2016-2017 | Natural History In the Lab

Being WiSE to STEM Opportunities

Julianne Knoblett ’20, Eryn Daman ’18, and Marlene Haag ’18, each members of WiSE, look at an image taken by a telescope with Col. Daniela Topasna, professor of physics and astronomy. – VMI Photo by H. Lockwood McLaughlin.

Julianne Knoblett ’20, Eryn Daman ’18, and Marlene Haag ’18, each members of WiSE, look at an image taken by a telescope with Col. Daniela Topasna, professor of physics and astronomy. – VMI Photo by H. Lockwood McLaughlin.

LEXINGTON, Va., Feb. 13, 2017 – There’s a new group on post for cadets majoring in the STEM disciplines of science, technology, engineering, and mathematics and it just received funding from a national organization.

WiSE, which stands for Women in Science and Engineering, was formed two years ago to support female cadets pursuing those traditionally male-dominated disciplines. The group, now with about 15 members, got a boost this year with the receipt of a $1,000 grant from the American Physical Society’s Committee on the Status of Women in Physics. VMI was one of 11 institutions nationwide to receive funding from the organization this year.

“Last year was the second time we applied and we were fortunate to receive the funding,” said Col. Daniela Topasna, professor of physics and astronomy, who serves as mentor to the group.

Topasna said the funds would be used to further the group’s existing activities, which include dinners, movie nights, and field trips to labs and other places of interest to STEM majors. Often, members of WiSE join with other groups of cadets on post for these excursions. In the spring of 2016, for example, members of WiSE and the Society of Physics Students came together to visit the Naval Surface Warfare Center at Dahlgren, Virginia.
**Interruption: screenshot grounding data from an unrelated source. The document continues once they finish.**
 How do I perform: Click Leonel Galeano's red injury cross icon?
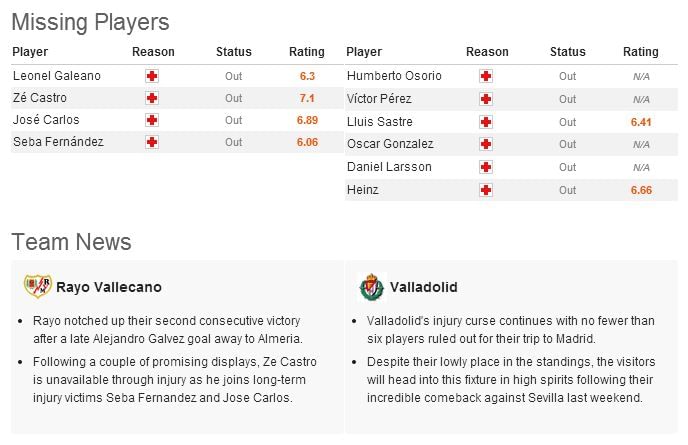pyautogui.click(x=152, y=76)
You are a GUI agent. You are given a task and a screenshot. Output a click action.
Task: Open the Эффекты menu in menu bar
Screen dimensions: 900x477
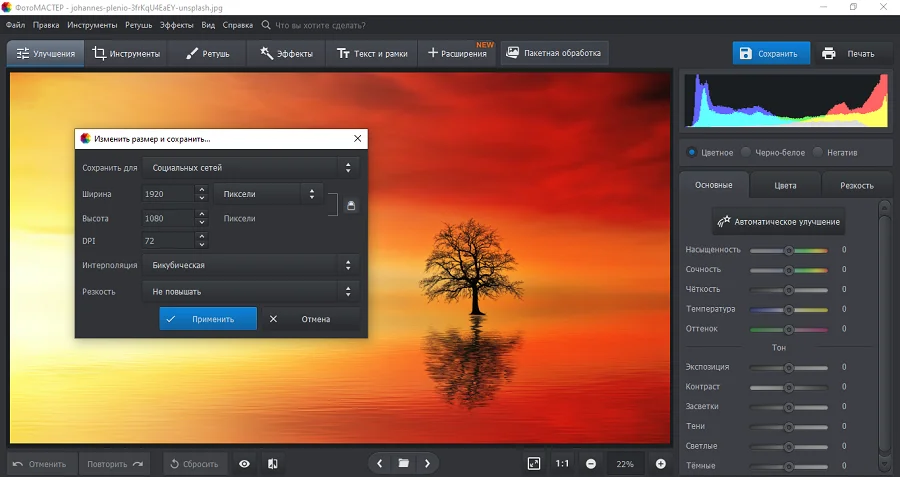point(177,24)
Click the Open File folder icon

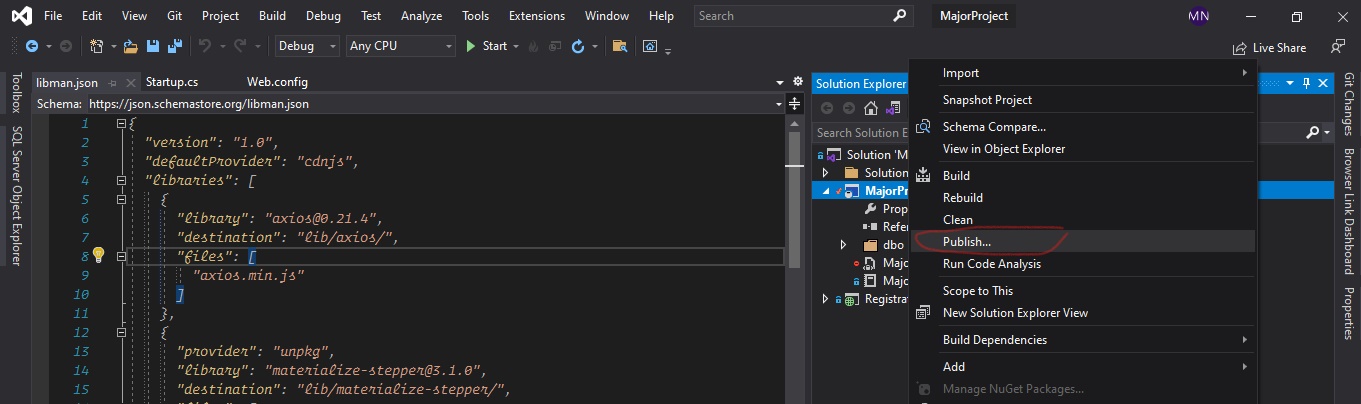[x=131, y=46]
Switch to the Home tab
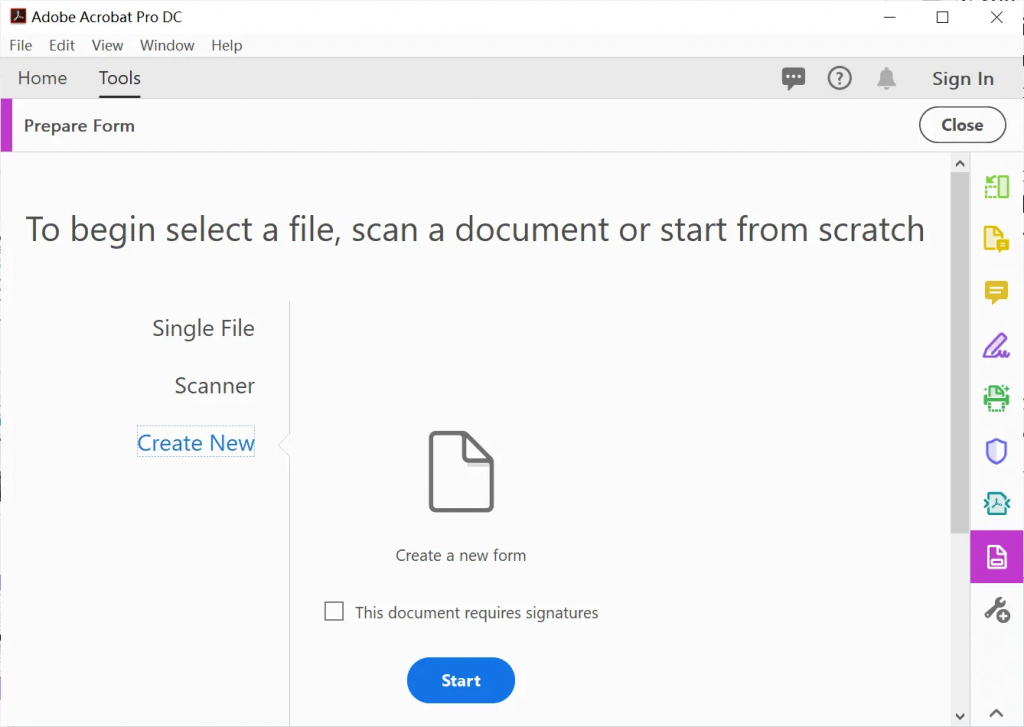 [x=42, y=78]
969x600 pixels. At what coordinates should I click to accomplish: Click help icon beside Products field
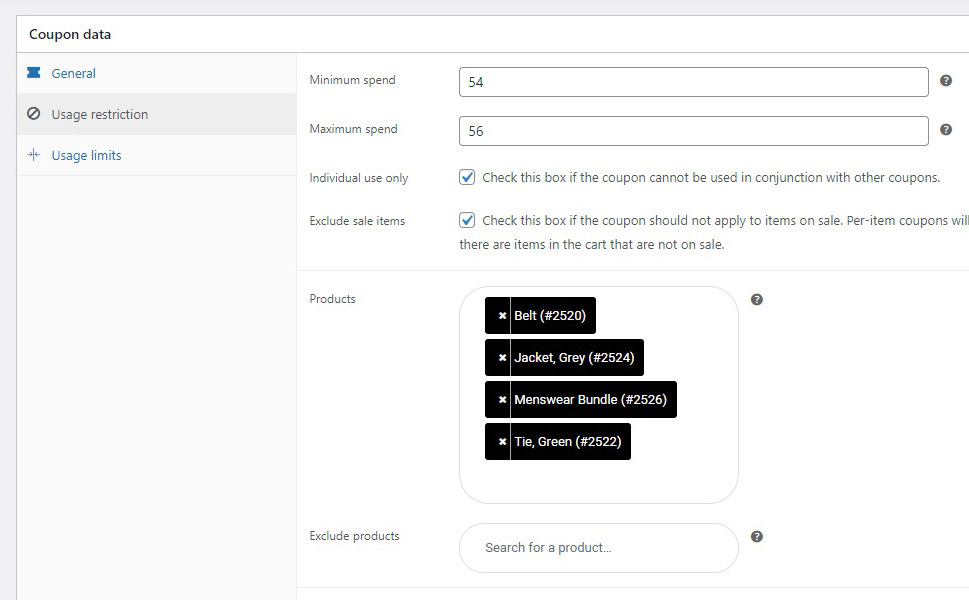click(757, 299)
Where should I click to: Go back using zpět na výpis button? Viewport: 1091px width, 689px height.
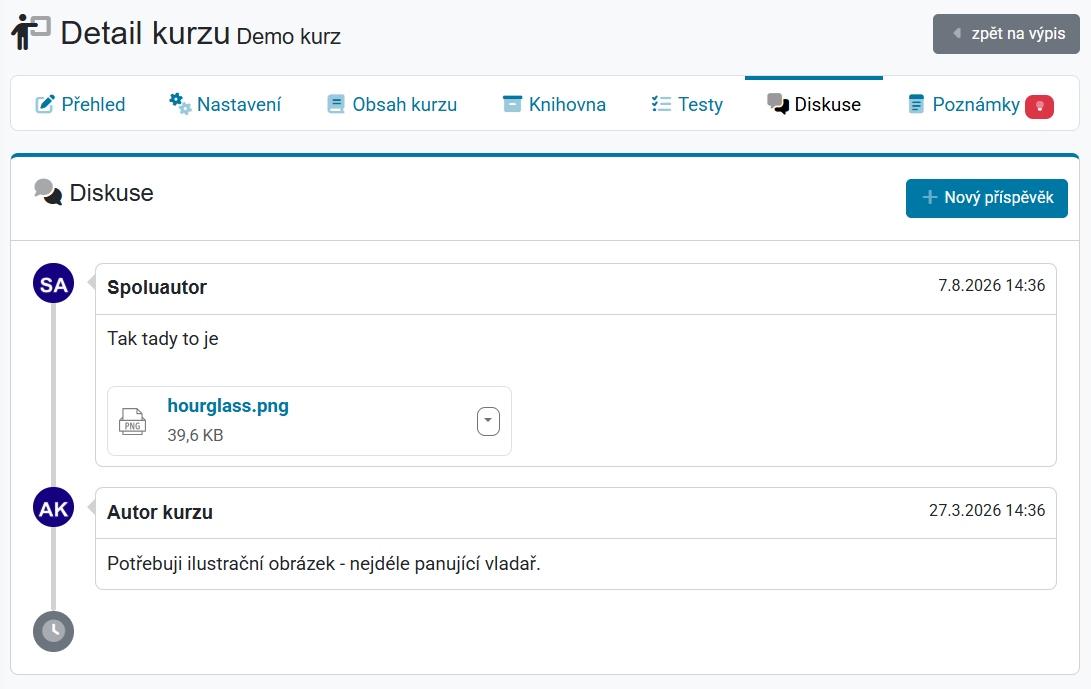pos(1006,33)
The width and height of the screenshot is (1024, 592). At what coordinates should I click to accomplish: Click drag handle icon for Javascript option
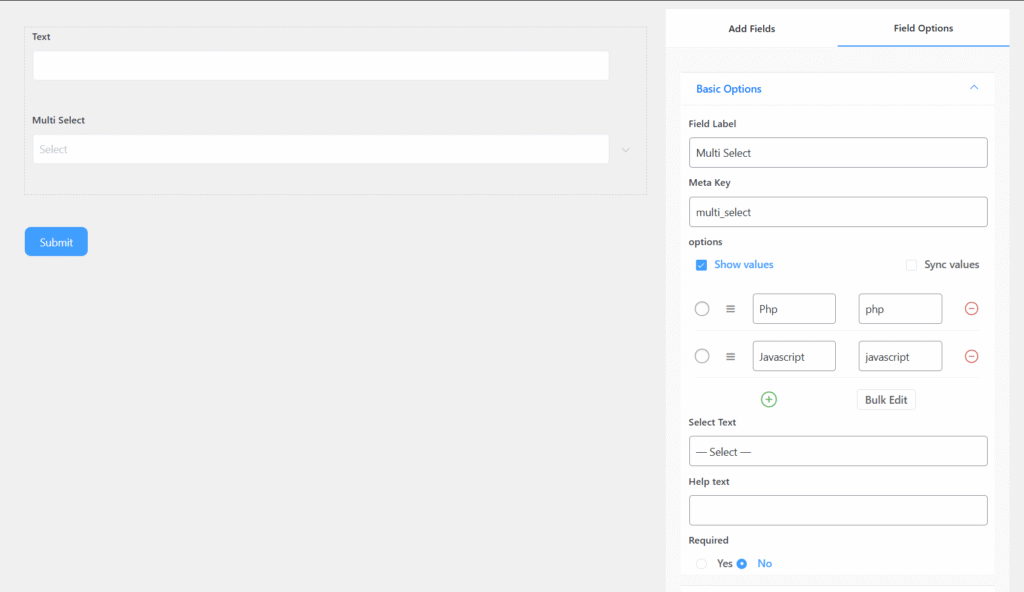[730, 356]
Closer to home, the WiSE group gives presentations to children at the Virginia Science Festival at Lexington each October, with the goal of showing them just how much fun science can be.

“One of our goals is to get more involved with the community,” said Marlene Haag ’18, vice president of WiSE for the 2016-17 academic year.
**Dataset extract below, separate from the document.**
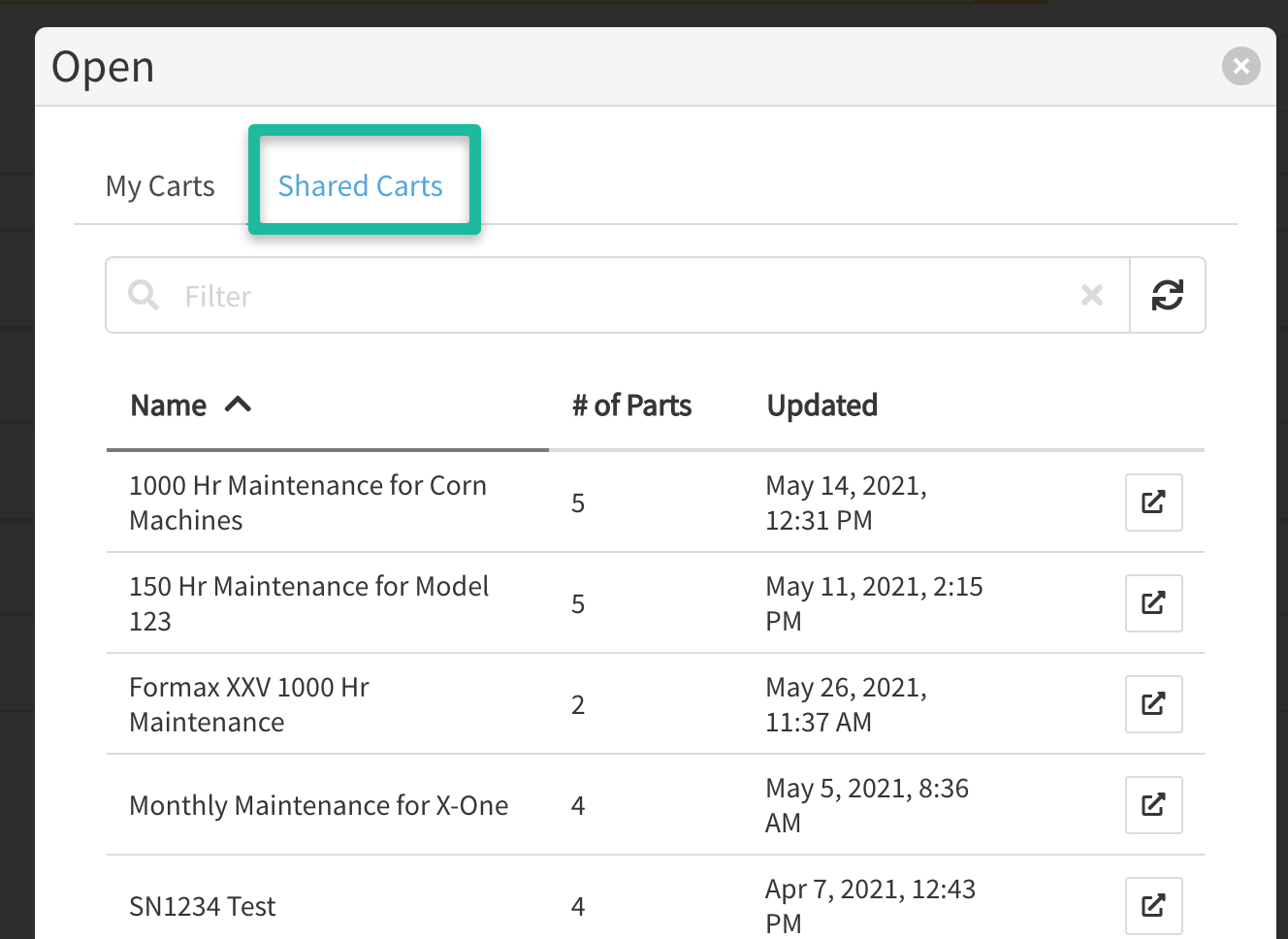Click into the Filter input field
Screen dimensions: 1288x939
pos(621,296)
“Science gets a bad reputation a lot for being too boring or too nerdy or too hard,” Haag continued. “But if we can show kids at a young age how much fun it can be and how cool it is and how interesting it can be to be a successful scientist or science student, then maybe they can grow up with a better attitude toward it.”
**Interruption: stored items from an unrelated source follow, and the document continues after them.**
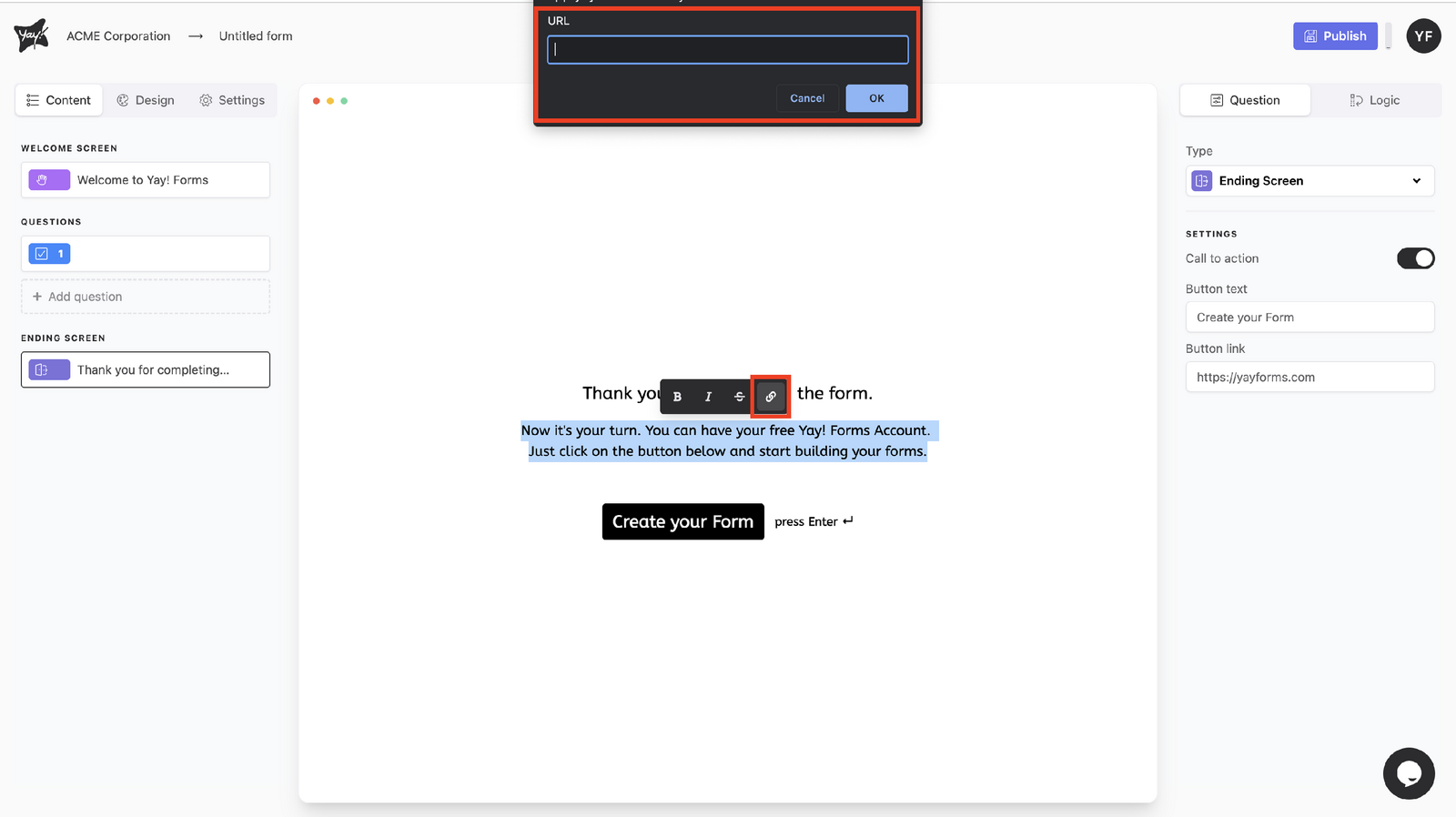The width and height of the screenshot is (1456, 817).
Task: Switch to the Design tab
Action: click(146, 100)
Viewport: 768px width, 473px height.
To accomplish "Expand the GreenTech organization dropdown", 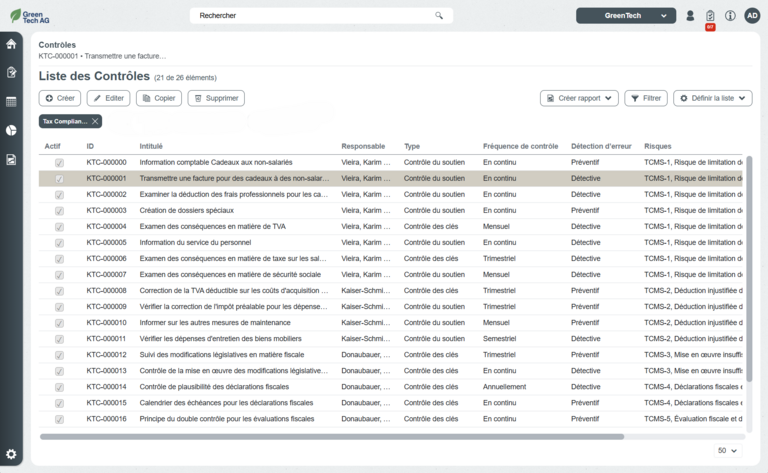I will (x=625, y=16).
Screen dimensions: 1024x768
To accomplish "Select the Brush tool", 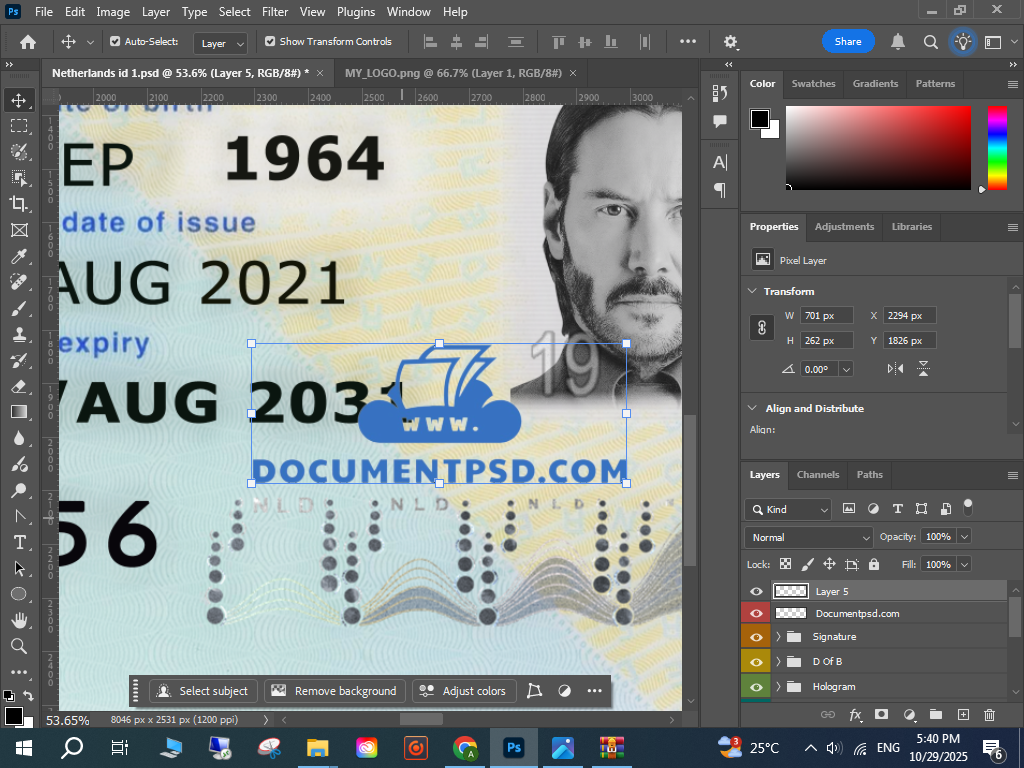I will coord(19,308).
Members of the group would like to begin an outreach program to local schools, both Topasna and Haag said, if cadets’ schedules permit.

WiSE members, particularly upper class cadets, also take time to encourage and support female 4th Class cadets majoring in the STEM disciplines. Topasna said she’s excited that of the 10 physics majors in the Class of 2020, three are women.

“It’s also good to be mentors to the Rats,” she commented. “We want to keep them in our major.”

Agreeing with Topasna, Haag stated, “Here [at VMI], there’s so few women already, and the women in the science fields are even fewer.”

The goal of the WiSE group is to encourage cohesiveness and community among those women, noted Col. Tim Hodges ’80, chair of the Department of Physics and Astronomy. “We created the club at VMI to give the STEM undergraduate women a way to connect with each other …. so they could support each other and complete these difficult majors,” Hodges said.

“It’s important to have a role model to discuss this with,” Hodges stated, “and that’s our female faculty.” He added that his department has three tenured women faculty members, out of a total of 10.

Haag stressed that while the group’s name suggests that it’s only for women, and specifically those majoring in the STEM fields, the group welcomes and all interested cadets. “The cool thing about it is that men are also welcome if they’d like,” she said. “It’s an open and free space for people to come and feel welcome. This club is a great way to find out how you can further your studies and your career in science.”